### Source passage:
Re: [PATCH 1/5] KVM: PPC: Book3S HV: Handle guest-caused machine checks on POWER7 without panicking

Alexander Graf <agraf@xxxxxxx> · Mon, 26 Nov 2012 14:15:16 +0100

On 23.11.2012, at 22:42, Paul Mackerras wrote:

> On Fri, Nov 23, 2012 at 03:13:09PM +0100, Alexander Graf wrote:
>> 
>> On 22.11.2012, at 10:25, Paul Mackerras wrote:
>> 
>>> +	/* Do they have an SLB shadow buffer registered? */
>>> +	slb = vcpu->arch.slb_shadow.pinned_addr;
>>> +	if (!slb)
>>> +		return;
>> 
>> Mind to explain this case? What happens here? Do we leave the guest with an empty SLB? Why would this ever happen? What happens next as soon as we go back into the guest?
> 
> Yes, we leave the guest with an empty SLB, the access gets retried and
> this time the guest gets an SLB miss interrupt, which it can hopefully
> handle using an SLB miss handler that runs entirely in real mode.
> This could happen for instance while the guest is in SLOF or yaboot or
> some other code that runs basically in real mode but occasionally
> turns the MMU on for some accesses, and happens to have a bug where it
> creates a duplicate SLB entry.

Is this what pHyp does? Also, is this what we want? Why don't we populate an #MC into the guest so it knows it did something wrong?

Alex

> 
>>> +	/* Sanity check */
>>> +	n = slb->persistent;
>>> +	if (n > SLB_MIN_SIZE)
>>> +		n = SLB_MIN_SIZE;
>> 
>> Please use a max() macro here.
> 
> OK.
> 
>>> +	rb = 0x800;		/* IS field = 0b10, flush congruence class */
>>> +	for (i = 0; i < 128; ++i) {
>> 
>> Please put up a #define for this. POWER7_TLB_SIZE or so. Is there any way to fetch that number from an SPR? I don't really want to have a p7+ and a p8 function in here too ;).
>> 
>>> +		asm volatile("tlbiel %0" : : "r" (rb));
>>> +		rb += 0x1000;
>> 
>> I assume this also means (1 << TLBIE_ENTRY_SHIFT)? Would be nice to keep the code readable without guessing :).
> 
> The 0x800 and 0x1000 are taken from the architecture - it defines
> fields in the RB value for the flush type and TLB index.  The 128 is
> POWER7-specific and isn't in any SPR that I know of.  Eventually we'll
> probably have to put it (the number of TLB congruence classes) in the
> cputable, but for now I'll just do a define.
> 
>> So I take it that p7 does not implement tlbia?
> 
> Correct.
> 
>> So we never return 0? How about ECC errors and the likes? Wouldn't those also be #MCs that the host needs to handle?
> 
> Yes, true.  In fact the OPAL firmware gets to see the machine checks
> before we do (see the opal_register_exception_handler() calls in
> arch/powerpc/platforms/powernv/opal.c), so it should have already
> handled recoverable things like L1 cache parity errors.

### Entries shown:
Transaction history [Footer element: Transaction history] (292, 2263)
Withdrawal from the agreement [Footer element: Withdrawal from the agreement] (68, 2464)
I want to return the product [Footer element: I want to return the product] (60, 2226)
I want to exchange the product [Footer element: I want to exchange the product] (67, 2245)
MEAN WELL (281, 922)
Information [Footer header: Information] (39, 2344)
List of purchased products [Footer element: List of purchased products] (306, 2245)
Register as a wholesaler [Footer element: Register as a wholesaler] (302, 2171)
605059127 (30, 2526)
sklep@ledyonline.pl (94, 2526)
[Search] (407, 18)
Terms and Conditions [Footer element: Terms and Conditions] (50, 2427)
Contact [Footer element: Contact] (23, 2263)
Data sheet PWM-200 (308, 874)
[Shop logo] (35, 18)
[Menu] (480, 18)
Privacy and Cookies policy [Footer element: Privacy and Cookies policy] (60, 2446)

### Jobs:
[1] Reproduce the portion of the patch thread running from "Is this what pHyp" to "(n > SLB_MIN_SIZE)".
[2] Using the patch thread, answer these:
(a) After the guest is left with an empty SLB and the access is retried, what interrupt does the guest get?
(b) Which macro does the reviewer ask to be used in the sanity check?
(c) Which firmware sees machine checks before the kernel does?
The rows come from a different source than the patch thread.

### Results of the exercise:
[1]
Is this what pHyp does? Also, is this what we want? Why don't we populate an #MC into the guest so it knows it did something wrong?

Alex

> 
>>> +	/* Sanity check */
>>> +	n = slb->persistent;
>>> +	if (n > SLB_MIN_SIZE)

[2]
(a) An SLB miss interrupt.
(b) A max() macro.
(c) The OPAL firmware.